Extrait du texte:
□ □ □
Capitaine d'industrie, patron star ou grand visionnaire, les adjectifs pour décrire Jacques Calvet fleurissent depuis l'annonce ce vendredi de son décès. Pour les franc-comtois qui l'ont côtoyé dans les années 80, c'est avant tout le souvenir d'une époque et d'un patron "à l'ancienne".
Avant d’être député de la République en Marche, Denis Sommer a été leader syndical.... à la tête de la CGT à Sochaux pendant plusieurs années. Il garde le souvenir d’une présidence hautaine avec le monde ouvrier et brutale avec les syndicats.
Jacques Calvet, peu malléable, était « un dirigeant de son époque. Le dialogue social n’existait pas par nature. La grande grève de 1989, qui dura 7 semaines, n’arrivait pas de nulle part. »
Joint par téléphone, Denis Sommer réagit à la disparition de l’ancien Pdg de Peugeot. « C’est une autre époque. A Sochaux et Mulhouse, dans les années 80, on comptait encore largement plus de 20 000 salariés. La répression anti-syndicale était forte. Les syndicats considérés comme des ennemis. Jacques Calvet aux commandes, c’est la continuité de cet état de fait. Ça peut faire sourire mais ma voiture a souvent eu les pneus crevés, du sucre et du goudron dans le réservoir, j’ai connu ça… Plus largement, la période Calvet c’est le passage d’une logique industrielle à une logique financière. C’est Tapie, Yves Montand, la Mitterrandie. Un moment de notre histoire où on entend plein de discours sur l’avenir des services qui vont supplanter l’industrie. C’est le début du déclin de notre industrie. Le personnage de Jacques Calvet est assez anecdotique pour moi. Il fait juste partie de ce discours là.»
□ □ □
Données fournies:
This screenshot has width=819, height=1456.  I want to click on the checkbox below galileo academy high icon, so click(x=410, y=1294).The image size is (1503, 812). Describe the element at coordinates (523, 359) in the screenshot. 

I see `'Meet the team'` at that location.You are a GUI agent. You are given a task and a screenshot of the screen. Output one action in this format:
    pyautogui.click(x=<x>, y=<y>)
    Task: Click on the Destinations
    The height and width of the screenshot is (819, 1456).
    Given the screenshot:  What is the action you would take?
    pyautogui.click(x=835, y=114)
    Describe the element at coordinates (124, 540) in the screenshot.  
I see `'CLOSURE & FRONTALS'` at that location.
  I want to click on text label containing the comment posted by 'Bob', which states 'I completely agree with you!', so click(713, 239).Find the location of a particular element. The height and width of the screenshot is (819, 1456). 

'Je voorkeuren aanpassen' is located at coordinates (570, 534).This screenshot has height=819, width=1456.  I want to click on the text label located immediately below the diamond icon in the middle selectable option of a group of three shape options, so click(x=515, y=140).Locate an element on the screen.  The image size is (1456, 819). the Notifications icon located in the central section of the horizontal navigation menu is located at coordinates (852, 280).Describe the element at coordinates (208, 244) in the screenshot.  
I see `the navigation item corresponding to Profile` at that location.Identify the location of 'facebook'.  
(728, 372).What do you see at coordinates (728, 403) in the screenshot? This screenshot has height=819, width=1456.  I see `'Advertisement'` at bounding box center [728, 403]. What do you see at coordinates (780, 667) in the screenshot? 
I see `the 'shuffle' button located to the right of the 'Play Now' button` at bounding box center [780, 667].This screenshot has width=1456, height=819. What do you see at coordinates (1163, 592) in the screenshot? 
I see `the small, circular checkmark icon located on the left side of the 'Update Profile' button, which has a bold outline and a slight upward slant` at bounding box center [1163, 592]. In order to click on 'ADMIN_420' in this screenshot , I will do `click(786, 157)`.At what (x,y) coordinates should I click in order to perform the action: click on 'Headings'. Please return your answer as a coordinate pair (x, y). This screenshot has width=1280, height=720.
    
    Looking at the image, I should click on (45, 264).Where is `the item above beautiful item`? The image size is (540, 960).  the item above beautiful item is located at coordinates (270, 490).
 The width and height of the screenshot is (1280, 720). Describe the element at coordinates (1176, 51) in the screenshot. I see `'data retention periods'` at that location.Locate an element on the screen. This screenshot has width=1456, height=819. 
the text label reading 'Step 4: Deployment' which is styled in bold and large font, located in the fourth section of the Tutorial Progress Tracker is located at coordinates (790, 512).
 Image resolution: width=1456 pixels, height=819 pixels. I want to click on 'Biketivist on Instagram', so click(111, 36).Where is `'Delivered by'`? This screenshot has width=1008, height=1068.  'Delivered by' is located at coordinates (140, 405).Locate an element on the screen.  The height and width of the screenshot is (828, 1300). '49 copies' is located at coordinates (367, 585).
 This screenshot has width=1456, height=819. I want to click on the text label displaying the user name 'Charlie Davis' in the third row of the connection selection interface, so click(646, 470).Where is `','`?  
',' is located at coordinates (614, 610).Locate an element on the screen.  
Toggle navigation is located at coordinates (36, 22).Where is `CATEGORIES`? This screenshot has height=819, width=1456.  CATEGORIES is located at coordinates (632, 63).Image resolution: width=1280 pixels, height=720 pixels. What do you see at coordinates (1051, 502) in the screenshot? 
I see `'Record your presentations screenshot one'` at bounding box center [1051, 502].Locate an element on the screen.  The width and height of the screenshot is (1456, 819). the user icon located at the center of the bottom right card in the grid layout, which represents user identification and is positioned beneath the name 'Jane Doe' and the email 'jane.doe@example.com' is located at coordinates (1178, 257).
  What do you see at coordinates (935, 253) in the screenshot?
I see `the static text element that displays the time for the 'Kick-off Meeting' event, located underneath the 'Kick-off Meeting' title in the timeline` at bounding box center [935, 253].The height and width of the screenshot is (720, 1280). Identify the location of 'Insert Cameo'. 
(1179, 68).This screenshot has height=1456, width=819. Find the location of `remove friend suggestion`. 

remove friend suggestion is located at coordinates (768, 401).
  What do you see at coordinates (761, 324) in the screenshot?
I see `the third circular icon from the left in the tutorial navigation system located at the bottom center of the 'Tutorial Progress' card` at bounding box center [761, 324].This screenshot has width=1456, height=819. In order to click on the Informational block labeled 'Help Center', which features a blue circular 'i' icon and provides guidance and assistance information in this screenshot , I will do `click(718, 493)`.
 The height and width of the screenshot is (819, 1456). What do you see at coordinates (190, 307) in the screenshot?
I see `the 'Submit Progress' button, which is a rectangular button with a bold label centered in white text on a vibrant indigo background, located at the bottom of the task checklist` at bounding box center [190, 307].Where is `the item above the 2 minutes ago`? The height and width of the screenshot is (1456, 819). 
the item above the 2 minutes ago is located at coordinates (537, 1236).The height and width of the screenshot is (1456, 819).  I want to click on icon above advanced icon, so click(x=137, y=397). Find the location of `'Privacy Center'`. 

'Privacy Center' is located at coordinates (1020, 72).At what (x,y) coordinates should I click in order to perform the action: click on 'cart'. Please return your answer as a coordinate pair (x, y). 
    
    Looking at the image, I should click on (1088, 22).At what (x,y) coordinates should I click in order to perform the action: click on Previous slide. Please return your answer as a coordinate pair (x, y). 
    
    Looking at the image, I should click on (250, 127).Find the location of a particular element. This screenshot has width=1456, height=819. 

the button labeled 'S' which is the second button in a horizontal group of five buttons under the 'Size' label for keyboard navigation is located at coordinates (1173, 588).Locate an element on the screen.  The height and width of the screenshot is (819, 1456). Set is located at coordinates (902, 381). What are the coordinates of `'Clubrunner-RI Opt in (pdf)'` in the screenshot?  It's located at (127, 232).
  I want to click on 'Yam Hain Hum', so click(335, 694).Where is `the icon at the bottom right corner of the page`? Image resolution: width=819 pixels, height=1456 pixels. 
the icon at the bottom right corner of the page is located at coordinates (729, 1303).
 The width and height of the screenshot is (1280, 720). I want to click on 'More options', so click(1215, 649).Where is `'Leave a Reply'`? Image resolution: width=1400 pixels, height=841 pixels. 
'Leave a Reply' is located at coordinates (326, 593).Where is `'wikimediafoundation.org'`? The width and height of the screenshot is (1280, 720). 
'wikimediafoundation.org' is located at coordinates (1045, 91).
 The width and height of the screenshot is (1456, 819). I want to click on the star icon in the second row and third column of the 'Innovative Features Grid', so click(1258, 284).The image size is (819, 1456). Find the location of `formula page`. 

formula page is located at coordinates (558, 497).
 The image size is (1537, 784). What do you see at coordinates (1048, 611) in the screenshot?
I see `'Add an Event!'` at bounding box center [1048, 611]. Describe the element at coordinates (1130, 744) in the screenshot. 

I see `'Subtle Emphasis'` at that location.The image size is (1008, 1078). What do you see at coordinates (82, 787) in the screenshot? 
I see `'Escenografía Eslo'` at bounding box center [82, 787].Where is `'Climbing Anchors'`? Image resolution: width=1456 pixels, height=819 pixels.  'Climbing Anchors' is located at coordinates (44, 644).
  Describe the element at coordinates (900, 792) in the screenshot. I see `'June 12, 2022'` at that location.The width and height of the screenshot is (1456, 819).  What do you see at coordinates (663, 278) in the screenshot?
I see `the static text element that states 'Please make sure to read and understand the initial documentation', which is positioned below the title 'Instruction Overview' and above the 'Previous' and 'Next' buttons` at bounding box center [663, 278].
□ □ □
Objectif A: D'après le texte sur Jacques Calvet, combien de temps a duré la grande grève de 1989 ?
Objectif B: Renvoyez sans rien changer tout le passage du texte sur Jacques Calvet, depuis « Capitaine d'industrie, patron » jusqu'à « avec les syndicats. ».
Les entrées n'ont aucun lien avec le texte.

Réponse complète A: Elle a duré sept semaines.

Réponse complète B:
Capitaine d'industrie, patron star ou grand visionnaire, les adjectifs pour décrire Jacques Calvet fleurissent depuis l'annonce ce vendredi de son décès. Pour les franc-comtois qui l'ont côtoyé dans les années 80, c'est avant tout le souvenir d'une époque et d'un patron "à l'ancienne".
Avant d’être député de la République en Marche, Denis Sommer a été leader syndical.... à la tête de la CGT à Sochaux pendant plusieurs années. Il garde le souvenir d’une présidence hautaine avec le monde ouvrier et brutale avec les syndicats.